Not of the physical landing, but of the landing back into the world where she had to be a strong mother, a calm daughter and big sister, a coping daughter-in-law.
She had no energy for all those masks. Just thinking of the full functioning that would be required of her from tomorrow on, she felt like crying. Screaming. Getting under the blankets and not getting up again. If only she could stay at the Margulieses’ home forever…
The intercom buzzed again. “Chaiky? I’m bringing you in something light and something hot, okay? I have delicious roast with some really tasty side dishes, and I want you to rate them for me.”
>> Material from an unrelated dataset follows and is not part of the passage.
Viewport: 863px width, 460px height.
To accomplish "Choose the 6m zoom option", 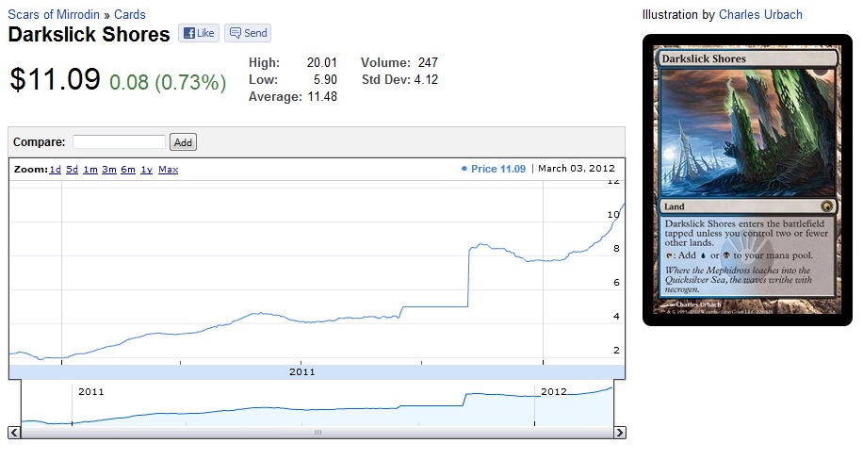I will pyautogui.click(x=128, y=170).
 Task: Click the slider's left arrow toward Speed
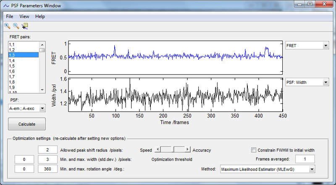click(x=158, y=150)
Chaiky remained silent. Only when the bell at the door rang did she go over to open it, smiling. There, she was wearing a mask here, too—but here, it was different, perhaps because she felt that her hostess wasn’t looking at the mask in any case.
Reva set down the covered tray on the small counter and straightened up. “What’s doing, Chaiky?” she asked convivially. “Oh my, you’ve already packed? Wow! You are so efficient.”
“It doesn’t help me, being so efficient,” Chaiky said, waving off the compliment. “What will be, Reva? I have no desire to go back, and that scares me.”
“What scares you about it?”
“Well, what kind of mother doesn’t want to go back to her children?”
“A mother who is weighed down by significant matters that are taking up all her headspace right now, that’s who. What else scares you?”
“I guess it’s mostly that.” Chaiky sat down on the bed, hugging the little velour throw pillow tightly to her chest. “And I’m not sure that your explanation is a hundred percent right. It could be that what I’m feeling now is that getting-back-from-vacation syndrome.” Her eyes smiled. “With the prison and the trial and this whole mess, I can’t say my coming to Russia was much by way of a vacation, but as far as the domestic part, the food, the pampering…you really made me feel like I was on vacation.”
“The pleasure is all mine.” Reva lifted the cover from the tray. “And I hope they will release your husband very quickly, and that you won’t need to come back here. But whenever you do want to visit Russia, no matter what for, remember that I love to host guests of your caliber—so I’m waiting for you.”